» Problem requirements
Given the records that follow, return each one verbatim.

Dataset items

--------------------

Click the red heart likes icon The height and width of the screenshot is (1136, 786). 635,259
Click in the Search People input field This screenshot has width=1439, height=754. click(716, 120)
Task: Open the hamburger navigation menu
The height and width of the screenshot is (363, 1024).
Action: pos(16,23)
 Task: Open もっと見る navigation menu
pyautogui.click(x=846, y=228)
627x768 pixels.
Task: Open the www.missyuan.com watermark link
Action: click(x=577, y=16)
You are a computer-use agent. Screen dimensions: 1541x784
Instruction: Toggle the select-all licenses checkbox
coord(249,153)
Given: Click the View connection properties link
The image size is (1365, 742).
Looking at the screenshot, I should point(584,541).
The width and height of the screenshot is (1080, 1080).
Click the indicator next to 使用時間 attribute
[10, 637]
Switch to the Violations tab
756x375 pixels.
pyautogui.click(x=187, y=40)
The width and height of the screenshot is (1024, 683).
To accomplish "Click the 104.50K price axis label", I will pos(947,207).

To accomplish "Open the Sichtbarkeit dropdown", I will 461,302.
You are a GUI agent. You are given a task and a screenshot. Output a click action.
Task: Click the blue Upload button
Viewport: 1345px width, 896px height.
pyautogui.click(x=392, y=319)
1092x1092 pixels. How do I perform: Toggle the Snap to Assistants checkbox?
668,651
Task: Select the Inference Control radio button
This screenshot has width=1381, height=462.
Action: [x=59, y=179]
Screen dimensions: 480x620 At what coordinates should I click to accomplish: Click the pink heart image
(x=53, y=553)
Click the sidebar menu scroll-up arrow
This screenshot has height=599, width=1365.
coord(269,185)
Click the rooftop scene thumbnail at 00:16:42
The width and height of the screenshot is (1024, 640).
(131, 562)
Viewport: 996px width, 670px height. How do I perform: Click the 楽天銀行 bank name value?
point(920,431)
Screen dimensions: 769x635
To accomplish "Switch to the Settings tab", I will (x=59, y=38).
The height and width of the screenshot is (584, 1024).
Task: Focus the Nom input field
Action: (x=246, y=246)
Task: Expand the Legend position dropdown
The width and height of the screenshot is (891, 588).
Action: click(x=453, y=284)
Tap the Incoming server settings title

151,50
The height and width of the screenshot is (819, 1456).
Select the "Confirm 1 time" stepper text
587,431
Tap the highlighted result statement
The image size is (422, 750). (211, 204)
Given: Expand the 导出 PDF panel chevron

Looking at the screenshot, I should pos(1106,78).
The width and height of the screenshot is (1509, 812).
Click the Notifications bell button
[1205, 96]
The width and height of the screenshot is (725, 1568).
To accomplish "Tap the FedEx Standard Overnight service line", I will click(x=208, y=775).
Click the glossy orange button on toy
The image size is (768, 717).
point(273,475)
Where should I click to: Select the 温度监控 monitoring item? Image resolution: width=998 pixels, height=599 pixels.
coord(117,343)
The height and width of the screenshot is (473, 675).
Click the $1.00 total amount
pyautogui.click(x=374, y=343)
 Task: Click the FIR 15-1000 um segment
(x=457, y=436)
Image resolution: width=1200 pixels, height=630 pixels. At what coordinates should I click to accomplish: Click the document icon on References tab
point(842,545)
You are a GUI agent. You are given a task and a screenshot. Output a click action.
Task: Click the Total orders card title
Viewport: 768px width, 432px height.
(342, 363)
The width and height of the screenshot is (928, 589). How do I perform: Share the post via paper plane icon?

--------------------

» Expected answer
Click the red heart likes icon The height and width of the screenshot is (1136, 786). 635,259
Click in the Search People input field This screenshot has width=1439, height=754. click(716, 120)
Task: Open the hamburger navigation menu
The height and width of the screenshot is (363, 1024).
Action: pos(16,23)
 Task: Open もっと見る navigation menu
pyautogui.click(x=846, y=228)
627x768 pixels.
Task: Open the www.missyuan.com watermark link
Action: click(x=577, y=16)
You are a computer-use agent. Screen dimensions: 1541x784
Instruction: Toggle the select-all licenses checkbox
coord(249,153)
Given: Click the View connection properties link
The image size is (1365, 742).
Looking at the screenshot, I should point(584,541).
The width and height of the screenshot is (1080, 1080).
Click the indicator next to 使用時間 attribute
[10, 637]
Switch to the Violations tab
756x375 pixels.
pyautogui.click(x=187, y=40)
The width and height of the screenshot is (1024, 683).
To accomplish "Click the 104.50K price axis label", I will pos(947,207).

To accomplish "Open the Sichtbarkeit dropdown", I will 461,302.
You are a GUI agent. You are given a task and a screenshot. Output a click action.
Task: Click the blue Upload button
Viewport: 1345px width, 896px height.
pyautogui.click(x=392, y=319)
1092x1092 pixels. How do I perform: Toggle the Snap to Assistants checkbox?
668,651
Task: Select the Inference Control radio button
This screenshot has width=1381, height=462.
Action: [x=59, y=179]
Screen dimensions: 480x620 At what coordinates should I click to accomplish: Click the pink heart image
(x=53, y=553)
Click the sidebar menu scroll-up arrow
This screenshot has height=599, width=1365.
coord(269,185)
Click the rooftop scene thumbnail at 00:16:42
The width and height of the screenshot is (1024, 640).
(131, 562)
Viewport: 996px width, 670px height. How do I perform: Click the 楽天銀行 bank name value?
point(920,431)
Screen dimensions: 769x635
To accomplish "Switch to the Settings tab", I will (x=59, y=38).
The height and width of the screenshot is (584, 1024).
Task: Focus the Nom input field
Action: (x=246, y=246)
Task: Expand the Legend position dropdown
The width and height of the screenshot is (891, 588).
Action: click(x=453, y=284)
Tap the Incoming server settings title

151,50
The height and width of the screenshot is (819, 1456).
Select the "Confirm 1 time" stepper text
587,431
Tap the highlighted result statement
The image size is (422, 750). (211, 204)
Given: Expand the 导出 PDF panel chevron

Looking at the screenshot, I should pos(1106,78).
The width and height of the screenshot is (1509, 812).
Click the Notifications bell button
[1205, 96]
The width and height of the screenshot is (725, 1568).
To accomplish "Tap the FedEx Standard Overnight service line", I will click(x=208, y=775).
Click the glossy orange button on toy
The image size is (768, 717).
point(273,475)
Where should I click to: Select the 温度监控 monitoring item? Image resolution: width=998 pixels, height=599 pixels.
coord(117,343)
The height and width of the screenshot is (473, 675).
Click the $1.00 total amount
pyautogui.click(x=374, y=343)
 Task: Click the FIR 15-1000 um segment
(x=457, y=436)
Image resolution: width=1200 pixels, height=630 pixels. At what coordinates should I click to accomplish: Click the document icon on References tab
point(842,545)
You are a GUI agent. You are given a task and a screenshot. Output a click action.
Task: Click the Total orders card title
Viewport: 768px width, 432px height.
(342, 363)
The width and height of the screenshot is (928, 589). How do I perform: Share the post via paper plane icon?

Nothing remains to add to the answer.